The economic reports yesterday were mostly unfriendly to bond investors.
In Europe, Sweden's central bank decided to raise interest rates again. Bloomberg reports:
Sweden's central bank unexpectedly raised its benchmark interest rate to 4.25 percent, the highest since November 2002, after inflation surged to a 14-year high last year on plunging unemployment and rising food costs.
The rate was raised by a quarter point and will remain "at roughly the same level over the coming year," Governor Stefan Ingves said at a press conference in Stockholm today. All 24 economists surveyed by Bloomberg expected an unchanged rate.
In the UK, although house prices fell in the three months to January and earnings rose less than expected in the three months to December, the Bank of England appears unlikely to cut interest rates aggressively. From Reuters:
British interest rates won't fall as sharply this year as financial markets have predicted, the Bank of England signaled on Wednesday, although at least one more cut in borrowing costs is probably still on the cards.
The BoE's quarterly inflation report showed inflation way above the central bank's 2 percent target in two years if rates fell as far as 4.5 percent by the end of 2008. But inflation would probably fall below 2 percent if they stayed at their current 5.25 percent.
In the US, where the Federal Reserve has cut rates aggressively, retail sales were actually up in January.
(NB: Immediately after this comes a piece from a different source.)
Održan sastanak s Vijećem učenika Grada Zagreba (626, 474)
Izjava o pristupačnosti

Bloomberg reports:
Retail sales in the U.S. unexpectedly rose in January, easing concern that the world's largest economy has already slipped into a recession.
The 0.3 percent increase was led by spending on autos, clothes and gasoline, the Commerce Department said today in Washington. The figure followed a 0.4 percent decrease the previous month. Purchases excluding automobiles and gasoline were unchanged from December.
The retail sales figure hasn't changed the view that the Fed will continue to cut rates. From Bloomberg:
Treasury two-year notes yielded the least compared with benchmark 10-year debt since 2004 on speculation credit-market losses will widen.
Yields on three-month Treasury bills, viewed by investors as a haven in times of turmoil, dropped for the first time in five days. Reluctance by banks to risk capital by buying unsold auction-rate municipal bonds increased demand for the relative safety of the shortest-term government securities...
Interest rate futures on the Chicago Board of Trade showed a 32 percent chance the Fed will reduce the 3 percent target rate for overnight lending between banks by three-quarters of a percentage point at its March 18 meeting, compared with 20 percent odds yesterday. The rest of the bets are for a half- point cut. The Fed has cut the target lending rate five times since September to prevent the world's largest economy from falling into a recession.